今回紹介するのは、「自治体クラウド」です。
自治体クラウドとは、「地方自治体の情報システムを民間のデータセンターに移し、複数の市町村がシステムを共同で利用することができる環境、
またはその環境をつくる取り組み」のことです。
(共同で利用できるのは、自治体の住民基本台帳や税務、保険などの
基幹システムです。)
総務省では2000年前後から、自治体の業務を電子化する「電子自治体」
プロジェクトを推進してきましが、
その一環として2009年から、サーバーなどITシステム構築に必要な機器を
データセンターに置き、ネットワークを介(かい)して共同利用を可能にする
クラウドコンピューティングを地方自治体に普及させるために、
自治体クラウドという言葉を使って開発実証事業を推進してきました。
この自治体クラウドを導入して得られる効果としては、
①複数の自治体で情報システムを共同管理することによる
コスト削減効果
②自治体の庁舎被災による情報消失を防いで迅速(じんそく)に業務を
再開する効果
の2つが挙(あ)げられます。
総務省では、東日本大震災の発生以降、上で挙げた②の効果に期待して、
とくに被災地を対象に自治体クラウドの導入を後押ししています。
(下にリンクした、「自治体クラウドポータルサイト」からは、導入イメージや、
意見交換会・有識者懇談会の議事録などを閲覧できます。)
総務省ホームページより、「自治体クラウドポータルサイト」↓
(http://www.soumu.go.jp/main_sosiki/jichi_gyousei/c-gyousei/lg-cloud/index.html )
東日本大震災では、岩手県陸前高田(りくぜんたかた)市など4市町の庁舎が津波に襲われ、住民情報を保管していたサーバーが被災したことで、住民票発行などの業務に支障をきたしました。

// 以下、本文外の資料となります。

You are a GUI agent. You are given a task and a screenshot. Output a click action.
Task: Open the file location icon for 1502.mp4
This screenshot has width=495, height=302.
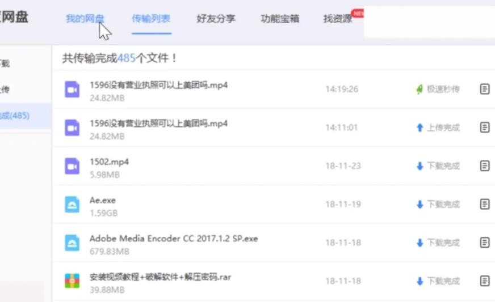coord(484,166)
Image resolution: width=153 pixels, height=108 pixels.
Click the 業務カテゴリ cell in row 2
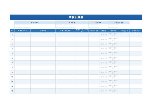click(22, 39)
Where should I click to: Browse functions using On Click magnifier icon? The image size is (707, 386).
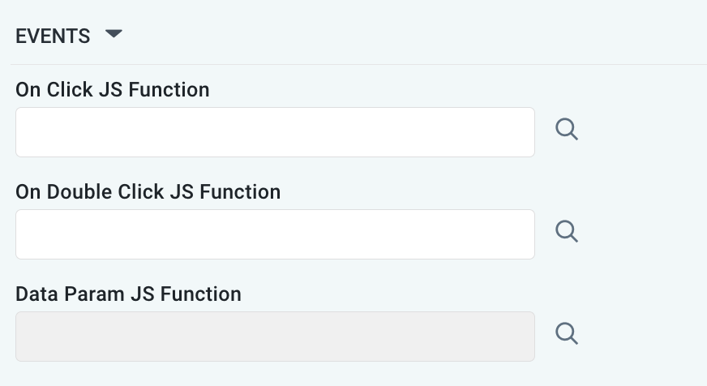pyautogui.click(x=567, y=130)
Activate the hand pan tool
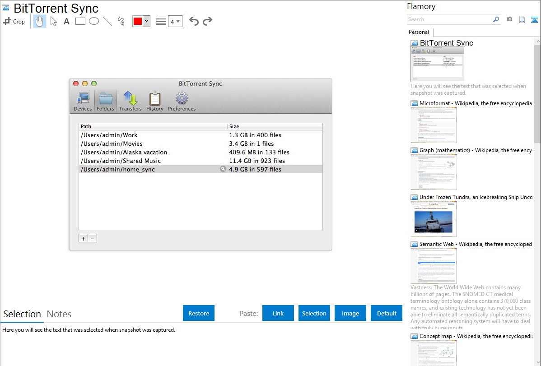 (40, 21)
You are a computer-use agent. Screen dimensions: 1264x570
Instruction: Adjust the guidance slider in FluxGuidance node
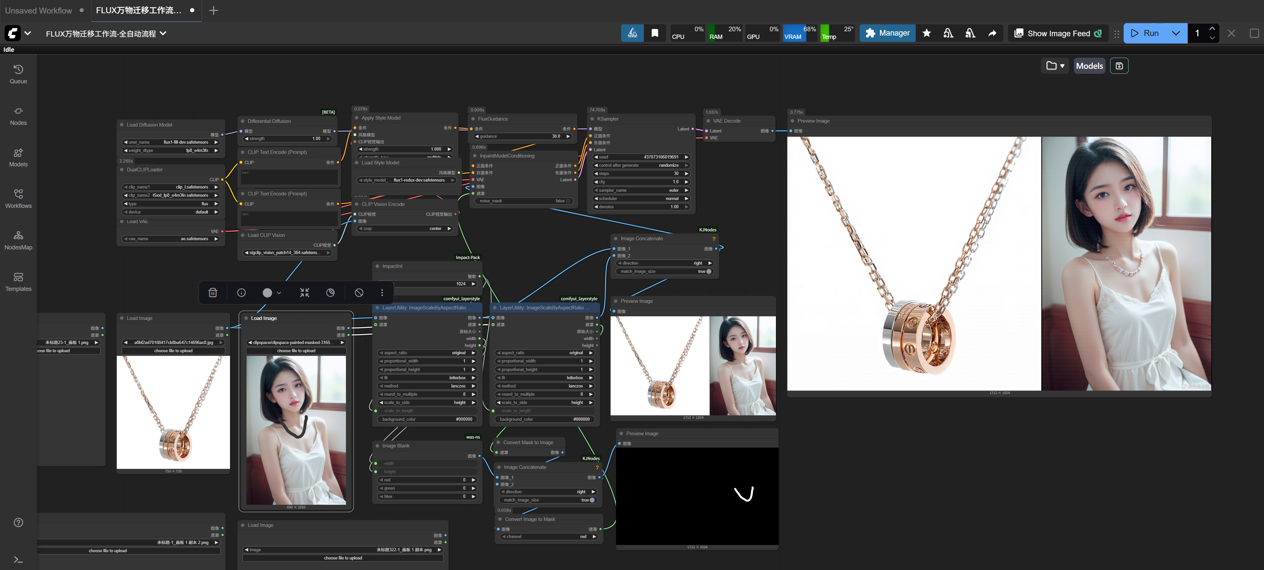point(523,136)
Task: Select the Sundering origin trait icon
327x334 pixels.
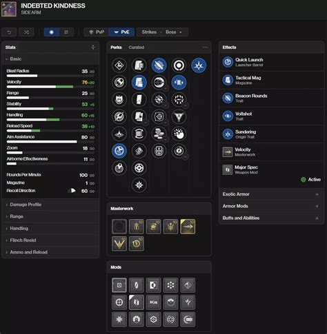Action: [199, 65]
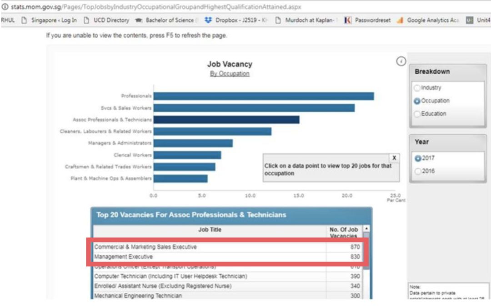Viewport: 491px width, 307px height.
Task: Click the Managers & Administrators bar
Action: pos(193,143)
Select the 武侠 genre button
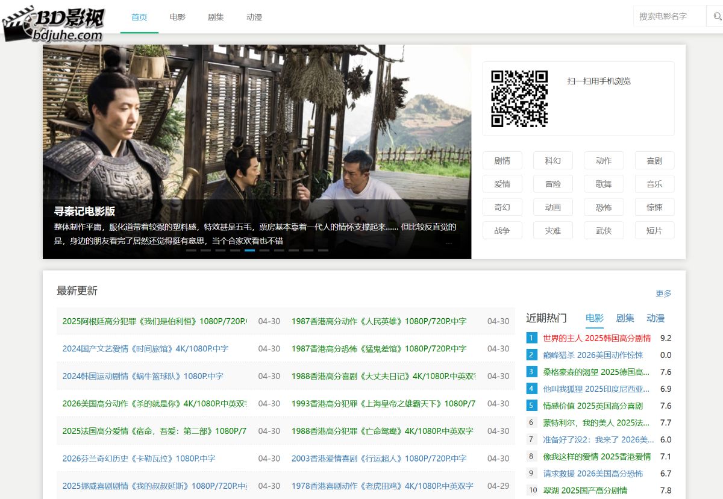Viewport: 723px width, 499px height. tap(603, 230)
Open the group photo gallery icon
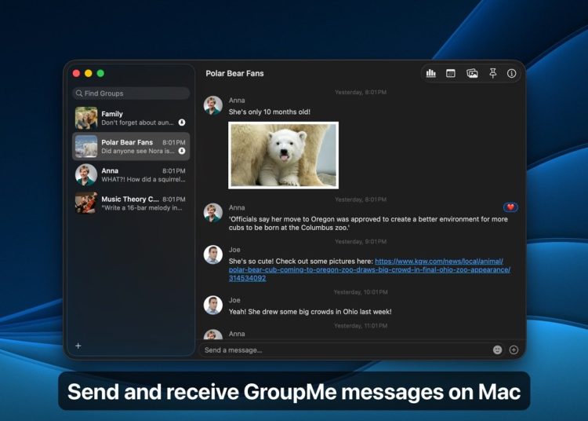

総務省は、(被災した)4市町が自治体クラウドを導入していれば仮庁舎などで業務をすみやかに再開できたと判断し、被災した市町村が導入する場合は実質的に国が導入費用を全額負担すると発表しました。
この発表を受けて、津波でサーバーが被害を受けた岩手県大槌町(おおつちちょう)は新年度からの導入を予定しています。
ほかにも、地震の揺れで本庁舎などが使用不能になりサーバーを移転した
福島県須賀川(すかがわ)市など、導入を検討している自治体が増えてきています。
さらに、被災地以外でも、導入を検討している自治体があります。
たとえば、愛知県豊橋市、岡崎市の両市は、震災前には住民情報を相互に
保管しあうことを検討していましたが、震災後にクラウド導入を決めました。
しかし、導入予定・導入検討中の自治体は、まだまだ少ないのが現状です。
総務省の発表によると、2011年末現在で、自治体クラウドを中心とした情報の共同管理システムを導入している市町村は、予定段階を含めて、
全国1719市町村のうち約1割の177市町村となっています。
現在は東日本大震災からの復興が第一だとは思いますが、
筆者個人の意見としては、被災した市町村以外の自治体にも国が導入費用を負担して、自治体クラウドの導入率を上げれば、
地震をはじめとする災害に襲われて庁舎のシステムに被害が出た場合でも各種証明書の手続きがスムーズにおこなわれ、結果として住民も国もムダな手間がはぶけると思います。
なお、総務省の説明によると、自治体クラウドの通信網は一般のインターネットと違い自治体だけを結んでいるため、外部からのハッキングやデータを盗まれることはないそうです。